──────── LISTED ENTRIES

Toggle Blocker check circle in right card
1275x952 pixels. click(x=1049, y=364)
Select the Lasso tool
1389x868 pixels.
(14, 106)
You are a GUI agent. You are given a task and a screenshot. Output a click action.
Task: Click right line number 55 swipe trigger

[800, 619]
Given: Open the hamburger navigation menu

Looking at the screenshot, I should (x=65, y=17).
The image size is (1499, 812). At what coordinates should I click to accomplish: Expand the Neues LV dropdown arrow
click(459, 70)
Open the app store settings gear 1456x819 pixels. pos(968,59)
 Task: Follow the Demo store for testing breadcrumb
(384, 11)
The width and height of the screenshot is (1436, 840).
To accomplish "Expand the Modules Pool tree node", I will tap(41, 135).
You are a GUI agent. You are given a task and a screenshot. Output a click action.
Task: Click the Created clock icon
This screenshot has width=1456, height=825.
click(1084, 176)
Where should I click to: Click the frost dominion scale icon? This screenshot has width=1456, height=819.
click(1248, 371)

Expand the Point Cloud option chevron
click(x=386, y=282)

────────────────

PROBLEM DETAILS » Make an exact copy of the listing, including every line.

YOUR RESPONSE »
Toggle Blocker check circle in right card
1275x952 pixels. click(x=1049, y=364)
Select the Lasso tool
1389x868 pixels.
(14, 106)
You are a GUI agent. You are given a task and a screenshot. Output a click action.
Task: Click right line number 55 swipe trigger

[800, 619]
Given: Open the hamburger navigation menu

Looking at the screenshot, I should (x=65, y=17).
The image size is (1499, 812). At what coordinates should I click to accomplish: Expand the Neues LV dropdown arrow
click(459, 70)
Open the app store settings gear 1456x819 pixels. pos(968,59)
 Task: Follow the Demo store for testing breadcrumb
(384, 11)
The width and height of the screenshot is (1436, 840).
To accomplish "Expand the Modules Pool tree node", I will tap(41, 135).
You are a GUI agent. You are given a task and a screenshot. Output a click action.
Task: Click the Created clock icon
This screenshot has width=1456, height=825.
click(1084, 176)
Where should I click to: Click the frost dominion scale icon? This screenshot has width=1456, height=819.
click(1248, 371)

Expand the Point Cloud option chevron
click(x=386, y=282)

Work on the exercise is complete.